*WHAT NEEDS TO BE DONE:* When the line containing "Click the refresh" appears in the entries below, begin printing there and stop after the line containing "Screen dimensions: 1738x726"; print each of those lines exactly and no other line.
──────
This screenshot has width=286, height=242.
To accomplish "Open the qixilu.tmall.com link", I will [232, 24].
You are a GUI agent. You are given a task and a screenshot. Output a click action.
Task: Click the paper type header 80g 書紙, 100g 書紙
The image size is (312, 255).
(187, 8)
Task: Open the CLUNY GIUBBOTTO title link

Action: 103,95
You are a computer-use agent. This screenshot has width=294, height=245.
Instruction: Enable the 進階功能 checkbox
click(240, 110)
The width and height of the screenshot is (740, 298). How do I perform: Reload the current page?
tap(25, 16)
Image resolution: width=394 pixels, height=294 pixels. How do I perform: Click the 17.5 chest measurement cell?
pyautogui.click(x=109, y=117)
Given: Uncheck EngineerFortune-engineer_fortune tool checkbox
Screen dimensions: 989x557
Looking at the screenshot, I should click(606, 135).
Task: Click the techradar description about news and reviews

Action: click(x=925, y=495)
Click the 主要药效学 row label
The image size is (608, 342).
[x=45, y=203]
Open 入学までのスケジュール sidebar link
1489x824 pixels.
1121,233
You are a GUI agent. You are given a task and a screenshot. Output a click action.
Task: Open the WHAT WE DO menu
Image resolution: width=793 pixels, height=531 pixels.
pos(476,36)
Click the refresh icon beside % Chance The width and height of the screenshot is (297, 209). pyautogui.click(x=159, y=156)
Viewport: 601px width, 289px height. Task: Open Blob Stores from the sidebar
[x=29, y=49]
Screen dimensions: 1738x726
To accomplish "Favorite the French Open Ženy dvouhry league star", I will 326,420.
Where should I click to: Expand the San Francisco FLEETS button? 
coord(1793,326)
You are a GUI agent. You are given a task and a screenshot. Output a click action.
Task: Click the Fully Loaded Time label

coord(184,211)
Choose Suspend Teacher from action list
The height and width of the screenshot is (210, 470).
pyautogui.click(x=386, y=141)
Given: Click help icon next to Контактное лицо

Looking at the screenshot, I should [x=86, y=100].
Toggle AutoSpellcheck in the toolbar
──────
*ANSWER TO THE EXERCISE:*
Click the refresh icon beside % Chance The width and height of the screenshot is (297, 209). pyautogui.click(x=159, y=156)
Viewport: 601px width, 289px height. Task: Open Blob Stores from the sidebar
[x=29, y=49]
Screen dimensions: 1738x726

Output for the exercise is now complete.